Organisations working with XML content don't want to have to cope with bad data. At best bad data is a nuisance; at worst it can severely impact operations by impeding efficiency or causing system failure.
The XML boat anchor?
XML is not your business. But the content you mark up with XML is.
In practice, too often XML data is the boat anchor which weighs your processes down. Encoding problems, invalidity, missing data, unexpected visualisations — it's difficult to believe in the XML dream of interoperable, agile content when assaulted by the day-to-day problems of getting your XML content, at a basic level, even right.
With XMLProbe, you can know precisely what's wrong, and why. Faults can get fixed as soon as the occur, without propagating to where they cause damage. The problem of bad data can be properly solved.
Stop working on your data …
… start working on your process
With good data, everything changes. You can know how good your data is, be confident in what you supply, and canny in what you receive.

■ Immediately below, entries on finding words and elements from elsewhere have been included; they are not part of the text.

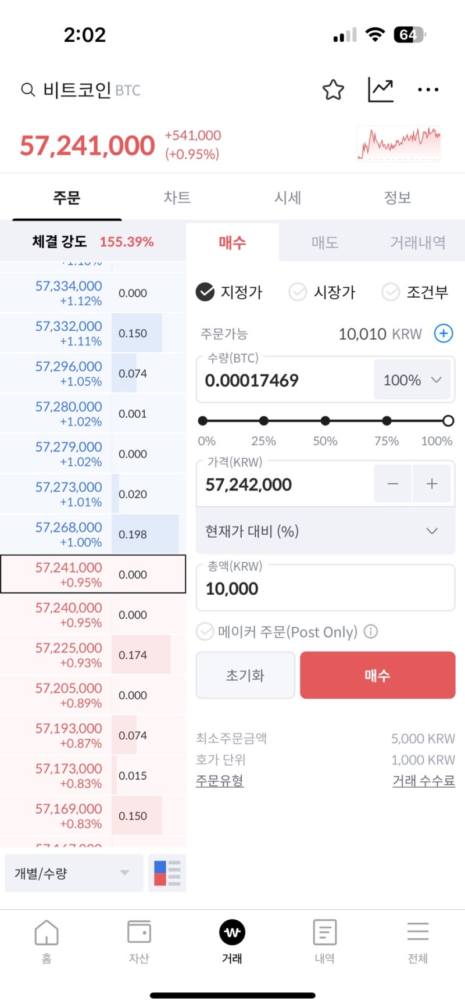Switch to the 매도 sell tab
The height and width of the screenshot is (1008, 465).
[324, 242]
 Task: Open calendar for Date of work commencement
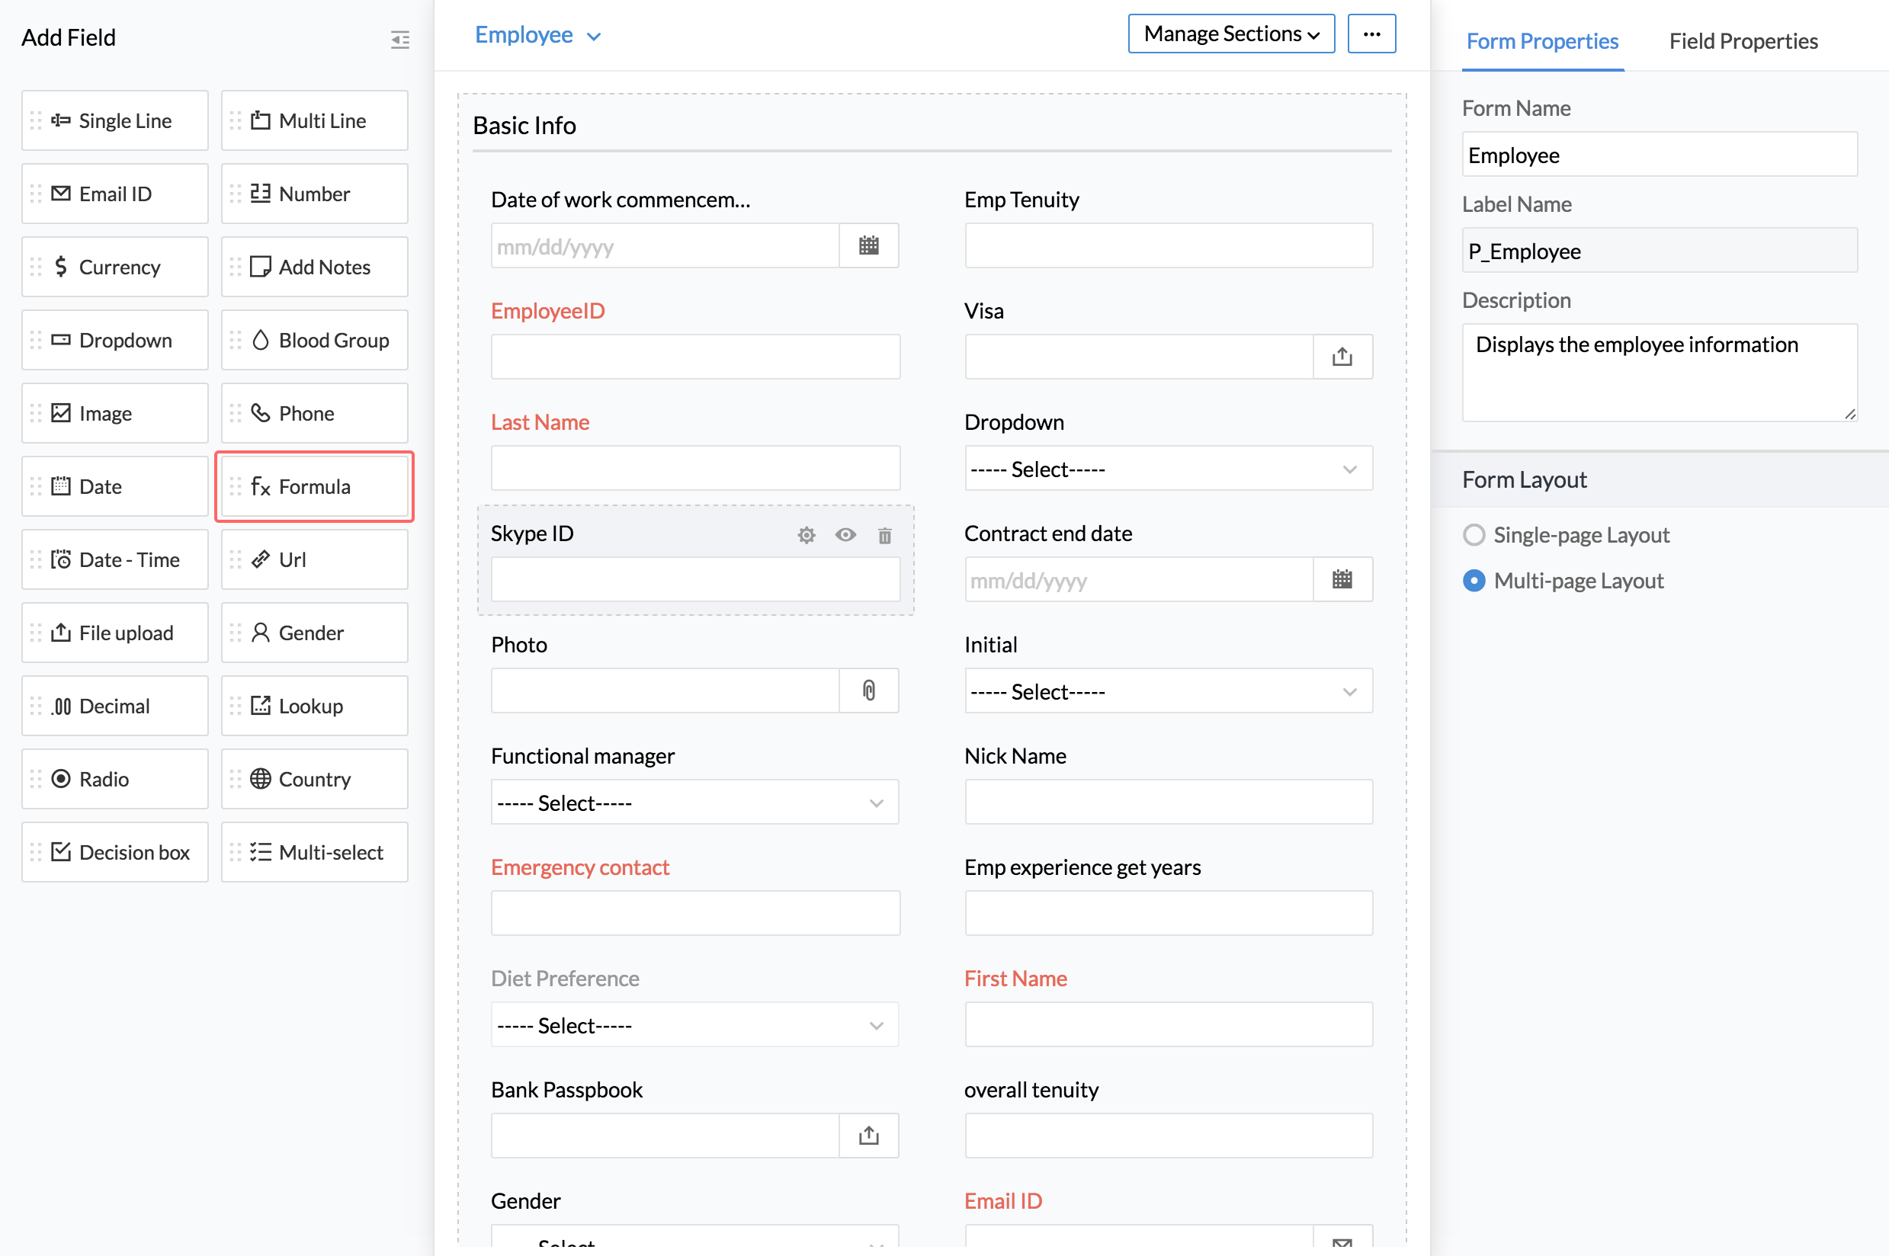tap(868, 246)
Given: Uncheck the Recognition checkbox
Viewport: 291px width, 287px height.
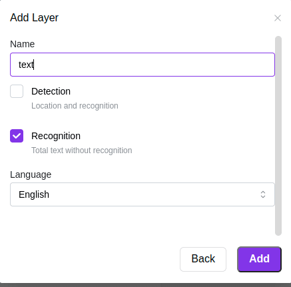Looking at the screenshot, I should pyautogui.click(x=17, y=136).
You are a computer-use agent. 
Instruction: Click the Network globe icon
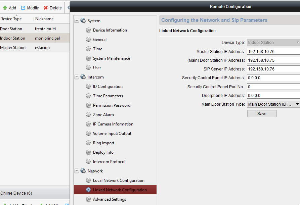click(x=83, y=171)
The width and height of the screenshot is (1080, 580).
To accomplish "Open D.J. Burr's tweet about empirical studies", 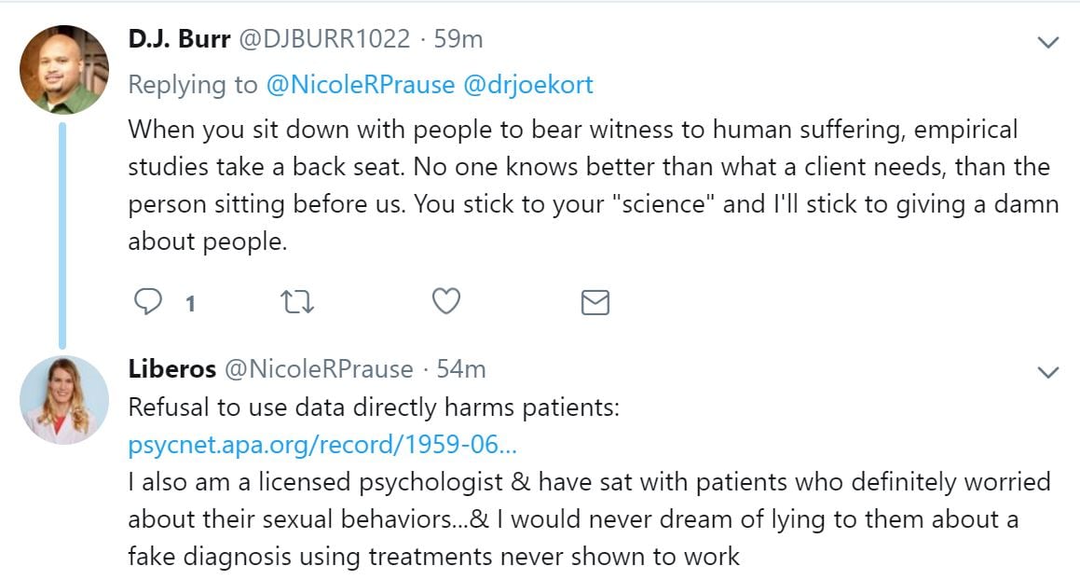I will point(593,185).
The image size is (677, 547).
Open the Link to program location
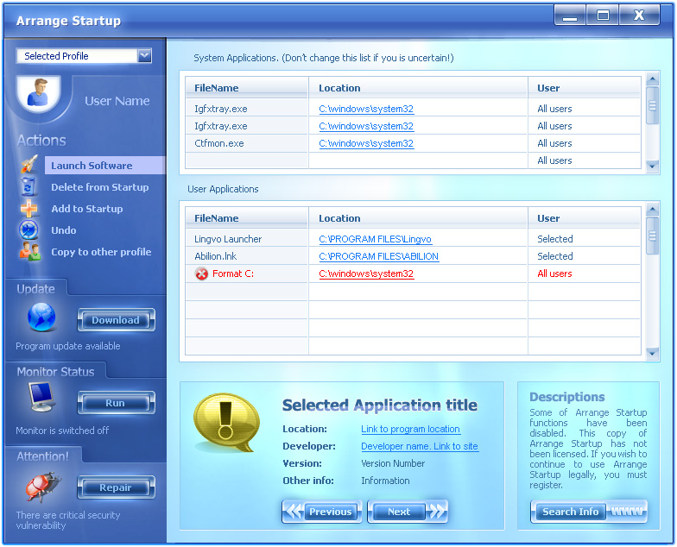pos(410,429)
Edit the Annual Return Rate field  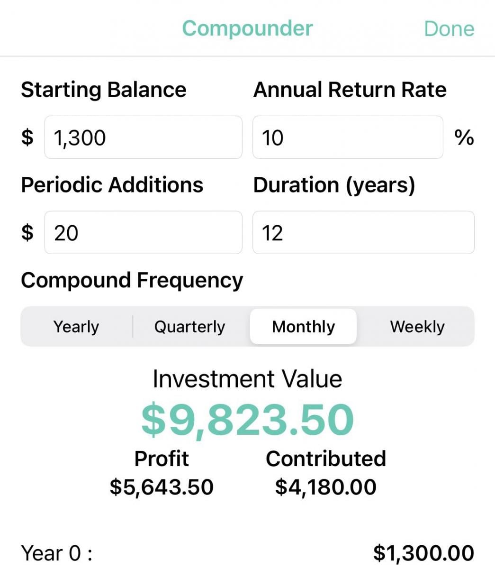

The strategic payoff is that existing processes can be optimised, and new processes created, to do stuff with your XML content. Useful stuff. So when the need arises (for example) to:
- Create news feeds from bodies of content
- Support new formats and standards by transforming data
- Change the way data is visualised
- Extract, analyse and combine data sets
Then having a clean, properly quality-assured data set, you will be confident that it can be done, and developers can be confident of developing a technical approach that will work.
That is because there is a direct link between the quality of XML data holdings, and the ability to leverage that content to service your requirements of that data.